Op basis van het voorstel en de Impact Assessment is het moeilijk om een
indruk te krijgen van de praktische, juridische en financiële implicaties
van het voorstel. Zo is het bijvoorbeeld niet duidelijk wat de gevolgen zijn
van gelijke behandeling op grond van handicap. Ook op het gebied van sociale
zekerheid valt op dit moment moeilijk een inzicht te verkrijgen van de materiële
implicaties van de voorgestelde richtlijn. Zullen er bijvoorbeeld personen
rechten verwerven die zij op dit moment niet hebben? De gevolgen voor het
onderwijs zijn, in het licht van de geformuleerde uitzonderingen ten aanzien
van de werkingssfeer, evenmin duidelijk.
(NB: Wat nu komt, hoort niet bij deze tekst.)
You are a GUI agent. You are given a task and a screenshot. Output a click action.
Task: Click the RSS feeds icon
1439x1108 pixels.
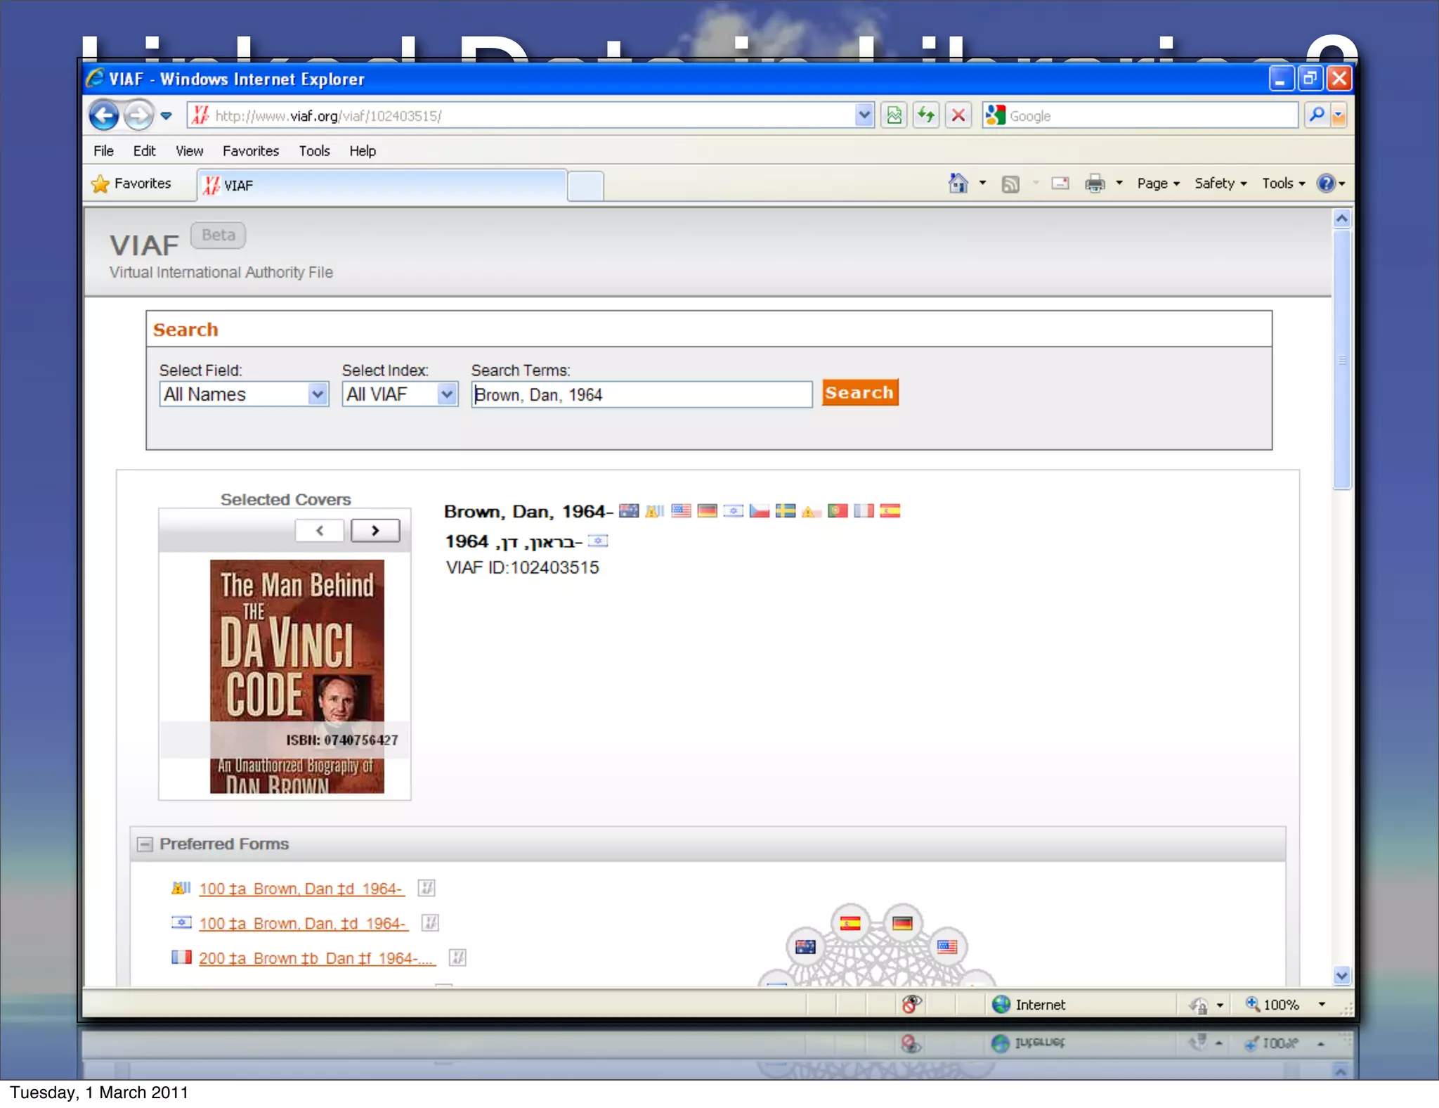tap(1010, 184)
Tenslotte dient ook een helder inzicht
verkregen te worden van de gevolgen van een (geclausuleerd) verbod op leeftijdsdiscriminatie
zoals voorgesteld. De commissie wijst erop dat het voor een goede beoordeling
van de subsidiariteit nodig is om een beeld te kunnen vormen van de te verwachten
gevolgen van het voorstel. Daarvoor is nadere informatie nodig.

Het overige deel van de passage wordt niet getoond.